• **DIRECTIONS FOR THIS TASK**: Go through the records below and show every line with the string "toolbar".

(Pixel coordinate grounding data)
────────────────────────────────────────

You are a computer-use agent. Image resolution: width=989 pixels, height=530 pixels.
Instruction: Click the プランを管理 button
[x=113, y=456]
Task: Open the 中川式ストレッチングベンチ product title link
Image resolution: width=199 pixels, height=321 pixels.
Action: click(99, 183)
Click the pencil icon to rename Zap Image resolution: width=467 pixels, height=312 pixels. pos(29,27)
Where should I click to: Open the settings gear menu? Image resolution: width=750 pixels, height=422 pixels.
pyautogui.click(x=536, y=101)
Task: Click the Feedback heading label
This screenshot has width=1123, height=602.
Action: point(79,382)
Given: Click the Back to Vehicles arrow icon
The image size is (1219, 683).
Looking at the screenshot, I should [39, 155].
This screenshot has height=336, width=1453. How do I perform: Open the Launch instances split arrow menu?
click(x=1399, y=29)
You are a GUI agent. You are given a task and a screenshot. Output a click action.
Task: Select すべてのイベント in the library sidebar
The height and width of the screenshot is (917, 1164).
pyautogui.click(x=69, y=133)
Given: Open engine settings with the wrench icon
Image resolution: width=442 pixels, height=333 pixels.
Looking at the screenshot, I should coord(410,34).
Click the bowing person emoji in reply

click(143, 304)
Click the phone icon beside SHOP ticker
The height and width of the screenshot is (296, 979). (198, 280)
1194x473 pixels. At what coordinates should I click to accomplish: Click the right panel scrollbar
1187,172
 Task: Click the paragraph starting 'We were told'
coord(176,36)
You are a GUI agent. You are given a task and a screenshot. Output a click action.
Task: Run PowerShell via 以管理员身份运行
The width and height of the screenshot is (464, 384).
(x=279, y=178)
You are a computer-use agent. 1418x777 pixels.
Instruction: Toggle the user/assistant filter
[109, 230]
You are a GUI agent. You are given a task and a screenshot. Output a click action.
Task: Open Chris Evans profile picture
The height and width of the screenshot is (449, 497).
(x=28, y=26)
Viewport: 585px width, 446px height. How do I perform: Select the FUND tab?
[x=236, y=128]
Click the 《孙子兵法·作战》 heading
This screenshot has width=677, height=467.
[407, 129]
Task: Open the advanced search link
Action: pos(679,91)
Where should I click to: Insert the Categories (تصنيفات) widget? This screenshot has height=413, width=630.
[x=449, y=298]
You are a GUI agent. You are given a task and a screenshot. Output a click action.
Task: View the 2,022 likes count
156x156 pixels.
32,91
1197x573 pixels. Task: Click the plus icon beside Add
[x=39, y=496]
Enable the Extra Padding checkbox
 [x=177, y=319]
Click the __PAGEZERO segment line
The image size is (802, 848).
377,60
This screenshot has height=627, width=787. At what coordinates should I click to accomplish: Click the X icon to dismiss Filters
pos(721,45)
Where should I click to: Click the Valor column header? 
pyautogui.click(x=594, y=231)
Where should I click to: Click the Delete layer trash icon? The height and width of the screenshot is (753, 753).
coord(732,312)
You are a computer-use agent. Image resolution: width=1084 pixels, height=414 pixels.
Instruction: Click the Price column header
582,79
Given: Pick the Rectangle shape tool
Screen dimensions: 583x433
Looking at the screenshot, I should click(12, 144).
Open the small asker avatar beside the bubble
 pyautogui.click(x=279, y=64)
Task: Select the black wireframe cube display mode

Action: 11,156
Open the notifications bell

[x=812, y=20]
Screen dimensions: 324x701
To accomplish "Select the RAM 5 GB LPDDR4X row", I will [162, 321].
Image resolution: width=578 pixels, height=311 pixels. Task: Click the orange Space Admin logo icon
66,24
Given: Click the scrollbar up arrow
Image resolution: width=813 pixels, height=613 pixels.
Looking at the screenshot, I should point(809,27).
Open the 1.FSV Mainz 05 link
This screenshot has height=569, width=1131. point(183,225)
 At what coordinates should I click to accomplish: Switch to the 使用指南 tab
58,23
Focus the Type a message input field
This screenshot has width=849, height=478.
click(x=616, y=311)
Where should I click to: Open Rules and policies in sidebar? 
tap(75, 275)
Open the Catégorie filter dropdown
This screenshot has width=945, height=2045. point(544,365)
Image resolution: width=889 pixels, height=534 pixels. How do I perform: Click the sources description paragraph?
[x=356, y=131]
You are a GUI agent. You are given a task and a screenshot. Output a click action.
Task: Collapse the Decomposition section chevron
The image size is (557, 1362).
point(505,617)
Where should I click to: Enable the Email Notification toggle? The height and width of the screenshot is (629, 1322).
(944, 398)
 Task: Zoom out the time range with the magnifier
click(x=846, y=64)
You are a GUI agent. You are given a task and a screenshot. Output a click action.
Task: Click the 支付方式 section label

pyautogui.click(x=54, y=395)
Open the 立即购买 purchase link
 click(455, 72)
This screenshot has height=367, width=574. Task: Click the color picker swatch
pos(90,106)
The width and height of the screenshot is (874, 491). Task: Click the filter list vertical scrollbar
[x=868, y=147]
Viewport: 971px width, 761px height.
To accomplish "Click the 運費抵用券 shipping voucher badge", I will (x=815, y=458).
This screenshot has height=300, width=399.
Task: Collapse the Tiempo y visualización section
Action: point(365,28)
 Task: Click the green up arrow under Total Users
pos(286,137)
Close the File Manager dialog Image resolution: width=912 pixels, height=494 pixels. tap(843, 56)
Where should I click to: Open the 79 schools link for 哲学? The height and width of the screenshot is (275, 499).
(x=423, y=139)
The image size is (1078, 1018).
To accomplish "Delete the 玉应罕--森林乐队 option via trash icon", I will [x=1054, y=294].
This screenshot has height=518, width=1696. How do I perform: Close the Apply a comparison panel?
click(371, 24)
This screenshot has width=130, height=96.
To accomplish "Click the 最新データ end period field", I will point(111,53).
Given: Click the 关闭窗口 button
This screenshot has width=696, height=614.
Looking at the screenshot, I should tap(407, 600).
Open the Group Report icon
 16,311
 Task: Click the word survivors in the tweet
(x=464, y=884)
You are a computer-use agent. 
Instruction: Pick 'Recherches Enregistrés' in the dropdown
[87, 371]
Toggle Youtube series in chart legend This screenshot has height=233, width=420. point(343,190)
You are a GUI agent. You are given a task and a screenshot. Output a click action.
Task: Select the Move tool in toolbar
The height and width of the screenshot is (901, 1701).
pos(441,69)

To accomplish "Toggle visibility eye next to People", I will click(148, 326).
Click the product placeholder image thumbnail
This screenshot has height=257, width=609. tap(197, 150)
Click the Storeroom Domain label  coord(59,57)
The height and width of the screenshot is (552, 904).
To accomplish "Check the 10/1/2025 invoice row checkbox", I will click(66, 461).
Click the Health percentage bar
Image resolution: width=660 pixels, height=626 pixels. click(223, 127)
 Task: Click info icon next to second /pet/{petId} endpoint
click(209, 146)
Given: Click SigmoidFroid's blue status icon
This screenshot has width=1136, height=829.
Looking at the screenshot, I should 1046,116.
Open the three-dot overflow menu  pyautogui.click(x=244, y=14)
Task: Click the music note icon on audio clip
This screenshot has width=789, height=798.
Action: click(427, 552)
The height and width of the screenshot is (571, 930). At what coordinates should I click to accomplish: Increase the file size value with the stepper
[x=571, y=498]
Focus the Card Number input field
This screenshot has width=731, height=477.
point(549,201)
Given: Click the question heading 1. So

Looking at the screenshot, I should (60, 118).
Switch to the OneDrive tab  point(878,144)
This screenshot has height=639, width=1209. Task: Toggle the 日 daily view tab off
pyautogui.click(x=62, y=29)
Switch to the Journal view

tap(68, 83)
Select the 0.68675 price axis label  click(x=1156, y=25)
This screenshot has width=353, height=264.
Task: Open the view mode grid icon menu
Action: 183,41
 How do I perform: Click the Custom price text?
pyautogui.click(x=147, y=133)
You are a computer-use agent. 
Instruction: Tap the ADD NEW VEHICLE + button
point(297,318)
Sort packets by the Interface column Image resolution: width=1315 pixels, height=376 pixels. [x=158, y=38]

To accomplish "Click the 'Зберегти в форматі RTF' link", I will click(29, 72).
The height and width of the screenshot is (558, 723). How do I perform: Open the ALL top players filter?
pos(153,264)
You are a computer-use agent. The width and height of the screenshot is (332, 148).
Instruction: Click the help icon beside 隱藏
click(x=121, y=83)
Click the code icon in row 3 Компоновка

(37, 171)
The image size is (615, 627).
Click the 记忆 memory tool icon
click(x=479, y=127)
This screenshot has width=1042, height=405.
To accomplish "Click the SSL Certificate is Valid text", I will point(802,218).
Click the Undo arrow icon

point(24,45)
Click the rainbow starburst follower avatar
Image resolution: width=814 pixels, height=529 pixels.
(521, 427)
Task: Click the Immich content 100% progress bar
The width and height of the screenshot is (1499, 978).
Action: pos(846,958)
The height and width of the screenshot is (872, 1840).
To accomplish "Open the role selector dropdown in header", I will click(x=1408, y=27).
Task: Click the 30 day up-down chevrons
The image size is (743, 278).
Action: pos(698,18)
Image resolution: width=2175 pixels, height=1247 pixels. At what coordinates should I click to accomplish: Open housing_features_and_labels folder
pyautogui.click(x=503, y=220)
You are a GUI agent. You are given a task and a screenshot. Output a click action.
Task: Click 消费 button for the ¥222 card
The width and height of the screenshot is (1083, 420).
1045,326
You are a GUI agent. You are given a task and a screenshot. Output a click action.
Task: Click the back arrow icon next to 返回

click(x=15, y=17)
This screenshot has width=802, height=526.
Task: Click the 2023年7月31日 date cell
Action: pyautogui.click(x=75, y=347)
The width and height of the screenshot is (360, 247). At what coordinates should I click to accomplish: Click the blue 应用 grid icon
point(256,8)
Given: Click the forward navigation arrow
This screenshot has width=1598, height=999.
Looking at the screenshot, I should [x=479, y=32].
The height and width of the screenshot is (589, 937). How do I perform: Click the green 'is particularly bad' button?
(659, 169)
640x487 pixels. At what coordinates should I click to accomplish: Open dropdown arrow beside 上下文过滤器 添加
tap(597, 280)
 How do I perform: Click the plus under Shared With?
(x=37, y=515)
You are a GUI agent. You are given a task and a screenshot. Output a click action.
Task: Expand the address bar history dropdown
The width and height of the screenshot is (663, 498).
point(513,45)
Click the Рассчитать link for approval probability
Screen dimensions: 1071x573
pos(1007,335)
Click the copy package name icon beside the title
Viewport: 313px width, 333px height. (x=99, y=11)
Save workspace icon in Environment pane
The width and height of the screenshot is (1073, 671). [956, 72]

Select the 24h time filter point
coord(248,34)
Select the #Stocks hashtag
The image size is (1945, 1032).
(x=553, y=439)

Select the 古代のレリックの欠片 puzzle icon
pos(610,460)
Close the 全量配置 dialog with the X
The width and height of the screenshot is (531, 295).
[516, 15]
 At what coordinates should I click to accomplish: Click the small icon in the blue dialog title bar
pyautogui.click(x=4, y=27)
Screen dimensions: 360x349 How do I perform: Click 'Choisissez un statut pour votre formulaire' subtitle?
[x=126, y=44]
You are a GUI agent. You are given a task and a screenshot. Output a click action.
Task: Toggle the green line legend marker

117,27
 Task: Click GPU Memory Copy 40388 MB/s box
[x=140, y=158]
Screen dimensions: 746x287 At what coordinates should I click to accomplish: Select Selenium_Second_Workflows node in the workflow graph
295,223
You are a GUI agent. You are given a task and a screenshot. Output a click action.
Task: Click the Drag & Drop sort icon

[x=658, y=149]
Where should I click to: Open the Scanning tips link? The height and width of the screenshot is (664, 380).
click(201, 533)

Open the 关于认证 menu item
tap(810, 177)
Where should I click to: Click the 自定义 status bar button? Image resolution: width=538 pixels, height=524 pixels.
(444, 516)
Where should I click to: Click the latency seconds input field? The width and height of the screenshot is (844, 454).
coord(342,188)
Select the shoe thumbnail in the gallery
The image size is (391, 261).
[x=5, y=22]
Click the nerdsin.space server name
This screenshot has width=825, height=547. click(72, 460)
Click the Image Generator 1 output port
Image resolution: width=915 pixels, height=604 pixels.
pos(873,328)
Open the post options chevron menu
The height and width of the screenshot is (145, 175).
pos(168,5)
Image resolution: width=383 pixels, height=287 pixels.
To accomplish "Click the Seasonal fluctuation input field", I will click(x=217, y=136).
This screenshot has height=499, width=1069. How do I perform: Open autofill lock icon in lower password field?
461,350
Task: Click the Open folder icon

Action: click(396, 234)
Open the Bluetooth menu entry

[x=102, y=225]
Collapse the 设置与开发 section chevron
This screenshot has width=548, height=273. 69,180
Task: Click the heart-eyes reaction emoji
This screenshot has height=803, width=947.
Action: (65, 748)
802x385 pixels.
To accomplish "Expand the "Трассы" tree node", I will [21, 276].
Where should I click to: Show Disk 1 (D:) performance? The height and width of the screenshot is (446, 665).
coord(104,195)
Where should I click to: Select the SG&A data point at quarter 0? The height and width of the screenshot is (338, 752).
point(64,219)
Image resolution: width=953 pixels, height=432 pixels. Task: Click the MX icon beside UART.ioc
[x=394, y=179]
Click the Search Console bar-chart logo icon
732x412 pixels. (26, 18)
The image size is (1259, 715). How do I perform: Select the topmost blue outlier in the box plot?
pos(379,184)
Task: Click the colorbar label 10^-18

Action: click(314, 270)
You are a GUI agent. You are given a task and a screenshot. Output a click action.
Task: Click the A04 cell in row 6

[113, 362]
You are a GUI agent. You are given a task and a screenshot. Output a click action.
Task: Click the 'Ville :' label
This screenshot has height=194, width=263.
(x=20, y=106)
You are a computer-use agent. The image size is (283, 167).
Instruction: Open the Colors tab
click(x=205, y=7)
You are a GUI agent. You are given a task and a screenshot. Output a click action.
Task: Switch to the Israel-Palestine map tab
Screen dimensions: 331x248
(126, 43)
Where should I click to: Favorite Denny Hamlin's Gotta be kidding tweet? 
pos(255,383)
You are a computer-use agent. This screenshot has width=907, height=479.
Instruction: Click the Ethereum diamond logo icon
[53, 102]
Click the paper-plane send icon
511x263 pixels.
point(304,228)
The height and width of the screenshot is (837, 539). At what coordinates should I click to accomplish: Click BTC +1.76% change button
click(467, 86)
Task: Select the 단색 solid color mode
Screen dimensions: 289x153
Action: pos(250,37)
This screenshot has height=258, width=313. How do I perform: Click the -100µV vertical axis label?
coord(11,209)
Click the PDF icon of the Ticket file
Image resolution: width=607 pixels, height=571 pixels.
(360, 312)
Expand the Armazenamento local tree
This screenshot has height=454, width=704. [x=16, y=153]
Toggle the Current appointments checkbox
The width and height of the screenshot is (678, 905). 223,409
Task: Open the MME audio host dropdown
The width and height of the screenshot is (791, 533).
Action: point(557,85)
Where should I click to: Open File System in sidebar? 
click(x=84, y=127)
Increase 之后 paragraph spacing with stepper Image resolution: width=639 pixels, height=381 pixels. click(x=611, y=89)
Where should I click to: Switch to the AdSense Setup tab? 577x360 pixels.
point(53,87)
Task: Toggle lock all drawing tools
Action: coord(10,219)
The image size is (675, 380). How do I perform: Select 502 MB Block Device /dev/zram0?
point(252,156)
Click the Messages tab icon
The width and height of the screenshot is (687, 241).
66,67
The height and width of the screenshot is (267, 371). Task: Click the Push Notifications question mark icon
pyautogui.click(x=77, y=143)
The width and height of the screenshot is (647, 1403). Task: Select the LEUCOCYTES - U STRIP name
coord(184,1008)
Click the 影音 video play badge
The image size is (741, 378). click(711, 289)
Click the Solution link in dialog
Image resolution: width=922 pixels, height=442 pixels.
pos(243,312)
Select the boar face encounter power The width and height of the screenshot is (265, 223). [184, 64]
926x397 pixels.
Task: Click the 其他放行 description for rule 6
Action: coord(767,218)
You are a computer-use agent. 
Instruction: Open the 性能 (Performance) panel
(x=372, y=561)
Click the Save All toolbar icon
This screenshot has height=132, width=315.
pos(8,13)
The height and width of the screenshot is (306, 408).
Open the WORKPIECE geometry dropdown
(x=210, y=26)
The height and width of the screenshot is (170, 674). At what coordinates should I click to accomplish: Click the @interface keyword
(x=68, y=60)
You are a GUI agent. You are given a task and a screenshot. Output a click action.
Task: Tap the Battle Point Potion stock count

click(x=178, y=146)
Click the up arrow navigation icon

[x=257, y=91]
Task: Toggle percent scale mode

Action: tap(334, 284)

────────────────────────────────────────

• **EXERCISE OUTPUT**:
Task: Select the Move tool in toolbar
Click the Save All toolbar icon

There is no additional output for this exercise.